Somali forces have ended a deadly siege by Al-Shabab jihadists at a hotel in the capital Mogadishu that lasted about 30 hours, a security commander told AFP around midnight Saturday.
At least 13 civilians have been killed and dozens wounded since militants from the Al-Qaeda affiliate unleashed a gun and bomb attack on the popular Hayat Hotel on Friday evening, according to Somali officials.
“The security forces have ended the siege now and the gunmen are dead, we’ve had no incoming gunfire from the building in the past hour,” the commander told AFP on condition of anonymity.
He gave no further information about the total number of civilian or security casualties or how many Al-Shabab fighters had been killed, saying the government would give a press briefing on Sunday morning.
The building still needed to be cleared of any explosives that may have been planted, he added.
This was the biggest attack in Mogadishu since Somalia’s new President Hassan Sheikh Mohamud took office in June and underscores the huge challenge of trying to crush the 15-year insurrection by the Islamist militant group.
The hotel, a popular spot for government officials, has been destroyed after security forces pounded it with heavy weapons late Saturday in a bid to eliminate the assailants who were holed up there for a second straight night.
Witnesses watching the drama unfold from the rooftop of another building said they saw flames tear through the hotel during the bombardment by security forces, with heavy explosions and gunfire reported.
Scores of people were trapped when the assault began and although officials said dozens had been rescued, including children, it is not known how were still inside when the siege ended.
Al-Shabab, which has carried out numerous deadly attacks in its war against the fragile government in the Horn of Africa nation, has claimed responsibility.
Security official Mohamed Abdikadir had told AFP earlier the number of civilians confirmed to have died was 13, while police officer Ibrahim Duale put the toll at more than 10.
The director of Mogadishu’s main trauma hospital, Mohamed Abdirahman Jama, said it was treating at least 40 people wounded in the hotel attack and a separate mortar strike on a seaside area, Hamar Jajab.
“Among those critically wounded are a newlywed bride and her groom and a family of three children, a mother and their father,” Hamar Jajab district commissioner Mucawiye Muddey told AFP.
One woman, Hayat Ali, said three young relatives aged between four and seven were found by security forces hiding in a hotel toilet in a state of shock but were later reunited with their family.
Another survivor told AFP he and some colleagues had performed evening prayers before taking tea in one of the hotel’s open spaces when they heard the first explosions Friday, the start of the weekend in the mainly Muslim country.
“I managed to run to a nearby exit gate away from the gunmen,” Hussein Ali said. “The gunmen started firing and I could hear the shots behind me, but thanks to God… we managed to escape.”
Somalia’s allies including the United States, Britain and Turkey as well as the UN have strongly condemned the attack, as has ATMIS, the African Union force tasked with helping Somali forces take over primary responsibility for security by the end of 2024.
Witnesses had reported at least two powerful explosions on Friday as gunmen burst into the hotel.
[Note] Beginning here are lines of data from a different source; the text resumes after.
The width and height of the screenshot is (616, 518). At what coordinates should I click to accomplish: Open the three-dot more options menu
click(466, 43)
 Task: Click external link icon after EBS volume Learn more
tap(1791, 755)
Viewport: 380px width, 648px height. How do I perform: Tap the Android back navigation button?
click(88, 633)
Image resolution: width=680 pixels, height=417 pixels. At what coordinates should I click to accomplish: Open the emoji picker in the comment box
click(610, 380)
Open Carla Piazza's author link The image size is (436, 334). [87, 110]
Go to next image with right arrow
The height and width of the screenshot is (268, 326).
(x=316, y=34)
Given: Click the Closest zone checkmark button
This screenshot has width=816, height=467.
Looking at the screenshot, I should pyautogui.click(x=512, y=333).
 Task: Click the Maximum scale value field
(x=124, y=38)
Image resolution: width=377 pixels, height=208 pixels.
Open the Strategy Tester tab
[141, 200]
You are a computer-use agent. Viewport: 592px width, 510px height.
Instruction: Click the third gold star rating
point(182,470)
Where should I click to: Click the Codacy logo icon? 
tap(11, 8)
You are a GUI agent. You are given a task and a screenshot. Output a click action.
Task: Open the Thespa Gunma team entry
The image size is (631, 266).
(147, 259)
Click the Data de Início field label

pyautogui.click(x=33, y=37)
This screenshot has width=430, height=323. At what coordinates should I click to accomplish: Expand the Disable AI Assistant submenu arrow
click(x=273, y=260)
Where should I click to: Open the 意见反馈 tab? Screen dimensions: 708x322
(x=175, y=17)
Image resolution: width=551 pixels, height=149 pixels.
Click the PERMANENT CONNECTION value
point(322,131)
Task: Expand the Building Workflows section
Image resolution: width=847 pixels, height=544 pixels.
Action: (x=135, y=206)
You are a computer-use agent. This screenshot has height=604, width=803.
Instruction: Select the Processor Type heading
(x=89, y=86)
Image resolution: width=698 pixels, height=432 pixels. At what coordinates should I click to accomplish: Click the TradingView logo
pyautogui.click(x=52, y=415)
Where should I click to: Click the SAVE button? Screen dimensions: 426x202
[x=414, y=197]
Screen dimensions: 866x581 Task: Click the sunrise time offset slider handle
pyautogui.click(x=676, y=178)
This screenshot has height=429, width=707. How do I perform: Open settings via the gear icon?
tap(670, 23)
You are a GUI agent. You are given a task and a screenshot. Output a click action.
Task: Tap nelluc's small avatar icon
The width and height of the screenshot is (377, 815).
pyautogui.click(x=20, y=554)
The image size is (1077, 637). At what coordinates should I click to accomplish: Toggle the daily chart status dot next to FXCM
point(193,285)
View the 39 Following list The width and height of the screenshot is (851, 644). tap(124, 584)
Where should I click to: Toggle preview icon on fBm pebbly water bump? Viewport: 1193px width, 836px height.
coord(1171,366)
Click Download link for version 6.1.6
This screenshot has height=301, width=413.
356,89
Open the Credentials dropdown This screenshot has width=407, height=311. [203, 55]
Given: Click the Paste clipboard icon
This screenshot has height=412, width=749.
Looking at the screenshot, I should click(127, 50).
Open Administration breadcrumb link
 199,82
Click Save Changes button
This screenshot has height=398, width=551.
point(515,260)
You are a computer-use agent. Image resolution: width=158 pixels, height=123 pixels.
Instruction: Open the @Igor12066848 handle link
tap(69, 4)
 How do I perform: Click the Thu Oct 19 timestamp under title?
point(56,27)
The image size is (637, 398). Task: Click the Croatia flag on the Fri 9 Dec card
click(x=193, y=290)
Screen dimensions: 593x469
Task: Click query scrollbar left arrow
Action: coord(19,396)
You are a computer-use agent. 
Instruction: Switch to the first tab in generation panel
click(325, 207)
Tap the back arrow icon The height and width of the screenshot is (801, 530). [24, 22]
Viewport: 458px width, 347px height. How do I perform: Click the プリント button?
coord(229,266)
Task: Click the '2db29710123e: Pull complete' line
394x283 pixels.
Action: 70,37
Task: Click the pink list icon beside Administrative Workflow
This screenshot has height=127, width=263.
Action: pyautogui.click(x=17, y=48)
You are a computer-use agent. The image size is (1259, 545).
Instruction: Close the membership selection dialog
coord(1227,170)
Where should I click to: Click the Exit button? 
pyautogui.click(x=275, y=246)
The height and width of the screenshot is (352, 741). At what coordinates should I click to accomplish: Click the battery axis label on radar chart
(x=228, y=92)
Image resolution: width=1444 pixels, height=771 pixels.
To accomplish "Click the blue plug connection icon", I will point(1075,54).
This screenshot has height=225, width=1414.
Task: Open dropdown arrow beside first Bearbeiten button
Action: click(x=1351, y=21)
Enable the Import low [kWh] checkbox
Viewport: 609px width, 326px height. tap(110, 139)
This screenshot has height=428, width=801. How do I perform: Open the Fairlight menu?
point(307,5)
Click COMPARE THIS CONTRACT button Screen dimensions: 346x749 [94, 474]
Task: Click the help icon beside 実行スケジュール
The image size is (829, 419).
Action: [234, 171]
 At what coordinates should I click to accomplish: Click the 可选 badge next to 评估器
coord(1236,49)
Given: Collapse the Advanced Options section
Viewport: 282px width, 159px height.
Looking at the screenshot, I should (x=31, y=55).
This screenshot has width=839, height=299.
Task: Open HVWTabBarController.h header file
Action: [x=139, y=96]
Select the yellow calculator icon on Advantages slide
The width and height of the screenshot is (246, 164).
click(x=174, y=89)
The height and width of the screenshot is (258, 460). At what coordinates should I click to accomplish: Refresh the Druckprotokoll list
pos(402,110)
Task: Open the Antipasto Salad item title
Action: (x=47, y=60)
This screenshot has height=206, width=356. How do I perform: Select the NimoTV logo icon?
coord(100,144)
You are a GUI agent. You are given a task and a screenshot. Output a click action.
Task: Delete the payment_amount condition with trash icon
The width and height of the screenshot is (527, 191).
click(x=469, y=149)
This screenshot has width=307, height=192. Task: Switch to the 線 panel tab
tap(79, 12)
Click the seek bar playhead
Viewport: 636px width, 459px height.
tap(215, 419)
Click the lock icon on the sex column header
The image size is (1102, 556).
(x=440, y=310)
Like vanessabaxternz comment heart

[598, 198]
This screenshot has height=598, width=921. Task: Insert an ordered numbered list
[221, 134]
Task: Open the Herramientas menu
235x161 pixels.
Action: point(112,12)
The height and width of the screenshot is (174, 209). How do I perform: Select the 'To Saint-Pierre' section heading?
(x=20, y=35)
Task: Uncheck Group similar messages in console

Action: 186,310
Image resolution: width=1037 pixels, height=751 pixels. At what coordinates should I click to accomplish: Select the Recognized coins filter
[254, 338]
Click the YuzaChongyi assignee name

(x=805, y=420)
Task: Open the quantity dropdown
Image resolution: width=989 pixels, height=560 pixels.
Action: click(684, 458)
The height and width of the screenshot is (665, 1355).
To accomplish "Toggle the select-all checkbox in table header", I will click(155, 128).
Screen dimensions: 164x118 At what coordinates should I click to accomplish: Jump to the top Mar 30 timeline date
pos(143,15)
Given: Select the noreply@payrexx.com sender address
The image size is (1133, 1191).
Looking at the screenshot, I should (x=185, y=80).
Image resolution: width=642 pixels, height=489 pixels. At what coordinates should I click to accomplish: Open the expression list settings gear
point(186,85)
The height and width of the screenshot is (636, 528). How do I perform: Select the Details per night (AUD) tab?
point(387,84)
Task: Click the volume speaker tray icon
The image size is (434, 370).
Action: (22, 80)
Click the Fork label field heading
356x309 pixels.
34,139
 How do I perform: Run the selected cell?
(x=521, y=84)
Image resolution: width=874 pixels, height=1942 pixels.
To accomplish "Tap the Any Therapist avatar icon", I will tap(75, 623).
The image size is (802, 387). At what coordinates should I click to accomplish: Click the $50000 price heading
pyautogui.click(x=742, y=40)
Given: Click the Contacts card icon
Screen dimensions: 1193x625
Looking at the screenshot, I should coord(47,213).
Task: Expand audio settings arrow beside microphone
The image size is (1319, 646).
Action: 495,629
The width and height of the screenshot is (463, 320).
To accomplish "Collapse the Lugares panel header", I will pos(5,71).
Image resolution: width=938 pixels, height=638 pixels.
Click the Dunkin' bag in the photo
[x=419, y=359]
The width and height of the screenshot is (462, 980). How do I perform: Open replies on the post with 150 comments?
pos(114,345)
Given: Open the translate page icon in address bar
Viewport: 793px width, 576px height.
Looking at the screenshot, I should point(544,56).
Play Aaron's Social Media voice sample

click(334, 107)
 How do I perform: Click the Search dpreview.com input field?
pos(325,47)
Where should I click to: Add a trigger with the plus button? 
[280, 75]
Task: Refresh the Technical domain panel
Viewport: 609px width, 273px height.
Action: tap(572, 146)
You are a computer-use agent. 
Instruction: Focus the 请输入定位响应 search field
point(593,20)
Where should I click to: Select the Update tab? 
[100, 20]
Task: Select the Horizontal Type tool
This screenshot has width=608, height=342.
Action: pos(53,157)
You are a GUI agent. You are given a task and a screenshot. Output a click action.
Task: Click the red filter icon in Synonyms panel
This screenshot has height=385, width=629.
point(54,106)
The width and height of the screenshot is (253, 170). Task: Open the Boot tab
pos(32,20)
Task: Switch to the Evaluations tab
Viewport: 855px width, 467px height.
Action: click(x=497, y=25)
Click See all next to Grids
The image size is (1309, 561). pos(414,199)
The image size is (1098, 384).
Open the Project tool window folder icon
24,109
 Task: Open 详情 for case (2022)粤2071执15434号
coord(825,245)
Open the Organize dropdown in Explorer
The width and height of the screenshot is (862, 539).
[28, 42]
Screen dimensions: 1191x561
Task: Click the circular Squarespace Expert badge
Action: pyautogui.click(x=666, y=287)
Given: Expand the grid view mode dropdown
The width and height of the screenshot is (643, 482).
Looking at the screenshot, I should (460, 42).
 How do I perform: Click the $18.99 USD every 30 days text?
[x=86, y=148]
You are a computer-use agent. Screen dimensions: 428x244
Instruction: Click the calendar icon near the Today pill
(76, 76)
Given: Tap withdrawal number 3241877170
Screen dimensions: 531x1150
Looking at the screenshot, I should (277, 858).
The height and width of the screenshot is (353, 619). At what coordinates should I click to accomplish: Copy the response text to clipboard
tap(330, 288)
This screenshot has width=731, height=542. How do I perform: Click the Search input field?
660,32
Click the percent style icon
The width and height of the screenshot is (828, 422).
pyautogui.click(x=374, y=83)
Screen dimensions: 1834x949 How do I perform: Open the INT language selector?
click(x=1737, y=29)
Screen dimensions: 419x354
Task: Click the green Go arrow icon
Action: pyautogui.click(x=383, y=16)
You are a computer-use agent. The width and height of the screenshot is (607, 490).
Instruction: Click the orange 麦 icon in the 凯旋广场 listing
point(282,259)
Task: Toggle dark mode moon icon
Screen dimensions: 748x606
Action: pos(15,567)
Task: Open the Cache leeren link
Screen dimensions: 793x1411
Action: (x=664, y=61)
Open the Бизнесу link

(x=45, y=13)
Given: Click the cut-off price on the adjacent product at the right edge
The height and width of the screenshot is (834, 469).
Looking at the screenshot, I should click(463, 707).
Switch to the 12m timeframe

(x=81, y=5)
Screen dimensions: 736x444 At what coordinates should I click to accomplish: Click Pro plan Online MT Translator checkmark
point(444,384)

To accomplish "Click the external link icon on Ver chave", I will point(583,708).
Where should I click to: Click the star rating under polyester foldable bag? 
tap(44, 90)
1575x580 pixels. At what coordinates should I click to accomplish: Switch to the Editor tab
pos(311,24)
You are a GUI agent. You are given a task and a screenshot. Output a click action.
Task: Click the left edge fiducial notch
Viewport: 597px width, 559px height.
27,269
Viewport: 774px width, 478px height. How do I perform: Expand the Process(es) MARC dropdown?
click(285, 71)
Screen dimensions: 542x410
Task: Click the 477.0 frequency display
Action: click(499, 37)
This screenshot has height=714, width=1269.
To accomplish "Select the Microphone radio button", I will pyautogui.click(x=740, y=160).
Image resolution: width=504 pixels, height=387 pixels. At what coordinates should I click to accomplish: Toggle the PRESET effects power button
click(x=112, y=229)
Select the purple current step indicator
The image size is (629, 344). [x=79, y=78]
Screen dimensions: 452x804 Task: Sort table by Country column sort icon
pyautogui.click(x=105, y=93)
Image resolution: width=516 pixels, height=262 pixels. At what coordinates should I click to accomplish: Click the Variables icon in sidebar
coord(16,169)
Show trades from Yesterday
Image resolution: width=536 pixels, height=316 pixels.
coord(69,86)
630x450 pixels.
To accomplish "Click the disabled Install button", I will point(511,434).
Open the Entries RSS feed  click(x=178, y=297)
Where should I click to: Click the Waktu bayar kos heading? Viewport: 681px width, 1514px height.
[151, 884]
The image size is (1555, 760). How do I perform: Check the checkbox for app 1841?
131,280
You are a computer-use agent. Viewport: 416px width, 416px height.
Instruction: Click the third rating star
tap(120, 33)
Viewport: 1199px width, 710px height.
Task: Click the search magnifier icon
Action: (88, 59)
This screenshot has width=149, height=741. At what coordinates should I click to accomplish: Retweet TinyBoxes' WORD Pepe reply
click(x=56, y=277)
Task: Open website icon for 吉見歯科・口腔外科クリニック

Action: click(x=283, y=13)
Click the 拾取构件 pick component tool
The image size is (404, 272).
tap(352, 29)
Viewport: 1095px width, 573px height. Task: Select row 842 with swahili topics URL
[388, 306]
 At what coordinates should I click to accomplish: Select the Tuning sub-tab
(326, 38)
Police said the initial blast was caused by a suicide bomber who forced his way into the hotel with other gunmen.
A second explosion occurred just minutes later, witnesses said, inflicting more casualties as rescuers, security forces and civilians rushed to the scene.
Al-Shabab spokesman Abdiaziz Abu-Musab told the group’s Andalus radio earlier Saturday that its forces were still in control of the building and that they had “inflicted heavy casualties.”
In a statement by the group’s news agency cited by the SITE Intelligence monitoring group, the jihadists claimed to have held hostages during the siege including government and security officials.
Al-Shabab has carried out several attacks in Somalia since Mohamud took office and last month launched strikes on the Ethiopia border.
Earlier this week, the United States announced its forces had killed 13 Al-Shabab operatives in an air strike, the latest since President Joe Biden ordered the re-establishment of a US troop presence in Somalia, reversing a decision by his predecessor Donald Trump.
Mohamud said last month that ending the jihadist insurrection required more than a military approach, but that his government would negotiate with the group only when the time was right.
Al-Shabab was driven out of Mogadishu in 2011 by AU forces, but still controls swathes of countryside and is able to launch deadly strikes on political, civilian and military targets, with hotels and restaurants often hit.
Earlier this month, Prime Minister Hamza Abdi Barre appointed the group’s former deputy leader and spokesman, Muktar Robow, as religion minister.
Robow defected from Al-Shabab in 2017, with the US government at one point offering a $5 million bounty for his capture.
Somalia has been mired in chaos since the fall of president Siad Barre’s military regime in 1991, with civil war and the ascendancy of Al-Shabab.
The deadliest attack occurred in October 2017 when a truck packed with explosives blew up in Mogadishu, killing 512 people.